By: Hugh B. Price
President
National Urban League
As the Martin Luther King, Jr. holiday came and went, I thought of the flashing controversies involving race relations that have captured front-page attention during the last six weeks—police racial profiling, Trent Lott, affirmative action at the University of Michigan, and more—and I said to myself:
How appropriate. Martin King would have been pleased.
Pleased not because the effects of past discrimination, and present-day denial of opportunity, still exist.
But pleased because some Americans refuse to accept it and be quiet about it and collaborate in pushing it off the nation's agenda.
Pleased because Martin Luther King was a disturber of the peace.
Martin Luther King, and many others in the United States in the middle decades of this century were all intent on disturbing the false peace that for so long enabled injustice to thrive.
Too often since then, King and the Civil Rights Movement as a whole have been smothered in a gooey, we-were-all-in-this-together mush that must make those who don't know the history wonder just who the opposition was and why it took so long for the cause of equal rights under law to prevail.
Well, we can thank Senator Lott's public nostalgia for the days of Jim Crow for clearing some of the mist obscuring how controversial the pursuit of racial equality and how bitter the criticism of King was in those years.

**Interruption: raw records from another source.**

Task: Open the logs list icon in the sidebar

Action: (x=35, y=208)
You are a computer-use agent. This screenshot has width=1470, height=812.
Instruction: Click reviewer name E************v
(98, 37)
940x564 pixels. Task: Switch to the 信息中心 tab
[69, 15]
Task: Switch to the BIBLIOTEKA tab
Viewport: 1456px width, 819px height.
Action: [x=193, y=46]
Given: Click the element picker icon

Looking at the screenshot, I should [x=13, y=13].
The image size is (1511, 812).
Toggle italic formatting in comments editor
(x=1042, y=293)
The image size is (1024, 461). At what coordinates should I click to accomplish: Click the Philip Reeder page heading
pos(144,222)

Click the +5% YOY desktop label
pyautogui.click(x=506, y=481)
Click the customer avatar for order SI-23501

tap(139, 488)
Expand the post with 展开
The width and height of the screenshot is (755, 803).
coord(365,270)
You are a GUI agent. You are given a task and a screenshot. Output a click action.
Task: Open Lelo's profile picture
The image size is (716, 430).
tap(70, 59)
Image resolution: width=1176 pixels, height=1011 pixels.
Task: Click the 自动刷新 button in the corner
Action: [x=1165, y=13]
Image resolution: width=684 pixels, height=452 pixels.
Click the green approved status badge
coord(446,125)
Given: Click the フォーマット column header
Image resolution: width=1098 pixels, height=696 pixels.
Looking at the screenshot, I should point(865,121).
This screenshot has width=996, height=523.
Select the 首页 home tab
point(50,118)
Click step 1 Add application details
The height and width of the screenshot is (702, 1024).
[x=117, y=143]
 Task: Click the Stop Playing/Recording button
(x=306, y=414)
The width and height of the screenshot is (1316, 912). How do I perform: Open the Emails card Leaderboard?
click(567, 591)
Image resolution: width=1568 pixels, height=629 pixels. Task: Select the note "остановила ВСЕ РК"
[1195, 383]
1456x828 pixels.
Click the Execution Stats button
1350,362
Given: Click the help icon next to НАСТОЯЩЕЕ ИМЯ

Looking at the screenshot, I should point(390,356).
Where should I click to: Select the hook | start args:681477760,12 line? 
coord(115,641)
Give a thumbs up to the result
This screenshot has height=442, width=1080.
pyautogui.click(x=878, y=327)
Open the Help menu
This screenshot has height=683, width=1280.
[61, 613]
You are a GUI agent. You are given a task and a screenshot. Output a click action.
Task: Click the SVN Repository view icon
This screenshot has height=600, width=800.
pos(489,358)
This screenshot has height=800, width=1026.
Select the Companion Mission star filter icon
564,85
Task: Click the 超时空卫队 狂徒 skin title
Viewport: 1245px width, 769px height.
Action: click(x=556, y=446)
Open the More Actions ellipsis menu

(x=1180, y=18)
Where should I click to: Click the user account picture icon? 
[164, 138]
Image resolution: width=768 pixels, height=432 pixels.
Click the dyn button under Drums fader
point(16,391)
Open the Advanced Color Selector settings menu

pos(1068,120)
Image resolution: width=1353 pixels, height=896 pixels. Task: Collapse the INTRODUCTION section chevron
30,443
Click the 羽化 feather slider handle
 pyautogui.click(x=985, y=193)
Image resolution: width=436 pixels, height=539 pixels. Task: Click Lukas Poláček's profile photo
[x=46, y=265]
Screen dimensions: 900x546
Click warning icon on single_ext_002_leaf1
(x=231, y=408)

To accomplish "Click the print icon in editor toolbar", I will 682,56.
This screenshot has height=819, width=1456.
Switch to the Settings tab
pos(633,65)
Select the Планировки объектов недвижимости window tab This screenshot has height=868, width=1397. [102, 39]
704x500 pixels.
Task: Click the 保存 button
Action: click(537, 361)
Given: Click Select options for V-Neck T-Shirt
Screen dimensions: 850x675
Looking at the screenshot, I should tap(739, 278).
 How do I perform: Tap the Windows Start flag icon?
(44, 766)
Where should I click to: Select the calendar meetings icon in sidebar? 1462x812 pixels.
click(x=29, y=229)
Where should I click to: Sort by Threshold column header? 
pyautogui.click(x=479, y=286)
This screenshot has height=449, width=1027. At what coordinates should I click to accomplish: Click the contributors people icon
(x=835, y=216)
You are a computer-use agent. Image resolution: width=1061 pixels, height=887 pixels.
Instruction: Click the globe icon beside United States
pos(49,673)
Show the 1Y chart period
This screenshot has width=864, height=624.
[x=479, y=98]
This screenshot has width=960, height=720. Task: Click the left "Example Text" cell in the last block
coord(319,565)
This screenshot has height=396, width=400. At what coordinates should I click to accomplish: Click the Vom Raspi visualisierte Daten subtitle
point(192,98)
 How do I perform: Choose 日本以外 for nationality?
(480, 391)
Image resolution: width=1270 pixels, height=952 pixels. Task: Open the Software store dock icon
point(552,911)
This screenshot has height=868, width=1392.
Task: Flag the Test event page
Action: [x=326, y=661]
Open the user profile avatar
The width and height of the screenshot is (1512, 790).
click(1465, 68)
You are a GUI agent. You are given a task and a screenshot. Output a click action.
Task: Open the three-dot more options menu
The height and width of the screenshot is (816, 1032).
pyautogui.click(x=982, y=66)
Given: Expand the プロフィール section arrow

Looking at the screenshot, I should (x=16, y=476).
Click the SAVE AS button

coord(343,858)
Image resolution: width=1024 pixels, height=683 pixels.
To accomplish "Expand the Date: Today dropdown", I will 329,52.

And we can thank both Condoleezza Rice, President Bush's national security advisor, and Colin Powell, the Secretary of State, for underscoring that, despite considerable progress, America remains a long way from the racial Promised Land.
Both Powell and Rice, respectively, holders of two of the highest federal appointive offices ever held by African Americans, felt compelled last weekend to air their differences with President Bush's criticism of the University of Michigan's affirmative action policies in a way that clarified what affirmative action is and why it is vitally necessary.
President Bush spoke forthrightly of his support for diversity, but said the affirmative action program Michigan had constructed for its undergraduate admissions and its law school admissions processes was not the right way to pursue that.
Rice issued a written statement at week's end, declaring, "I agree with the president's position, which emphasizes the need for diversity and recognizes the continued legacy of racial prejudice and the need to fight it."
But she added "I believe that while race-neutral means are preferable, it is appropriate to use race as one factor among others in achieving a diverse student body."
In further interviews during the weekend, Rice said that she herself had benefited from affirmative action during her academic career at Stanford University. "I think they saw a person that they thought had potential, and yes, I think they were looking to diversify the faculty. I think there's nothing wrong with that in the United States. It does not mean one has to go to people of a lower quality. Race is a factor in our society."
Powell, who has long been steadfast in his support of affirmative action in general, reiterated the support he's expressed in the past for the University of Michigan's policies, saying he remained "a strong proponent of affirmative action."
As is evident from the facts of the case, the University of Michigan does not use racial quotas, nor does it admit applicants who aren't qualified and can't handle the academic work there.
It's a carefully crafted program that takes into account not only the law of the 1978 Bakke decision, which declared that race could be considered in college and university admissions decisions as one of several factors about applicants. It also seeks to fulfill the university's larger mission of expanding opportunity to all segments of American society—for our society's future well being.
There is no question that the Bakke decision's central element—the continued use of affirmative action—has served America well in expanding opportunity.
It must be allowed to continue to do so in the years ahead, for we know that in the real world of American society, race still matters to great effect in ways that are both sensational and seemingly picayune.
Its critics say that affirmative action is "divisive." But those of us who support it know that America's "racial divide" springs from the toleration of injustice, not the effort to reduce discrimination's impact.
And we know that what Martin Luther King said in the great "Dream Speech" at the March on Washington in 1963 is still true:
"This is no time," he intoned, "to engage in the luxury of cooling off or take the tranquilizing drug of gradualism … Now is the time to open the doors of opportunity to all of God's children."
Opening the doors of opportunity across the color line has never been an easy task.
To do so, you have to disturb the peace.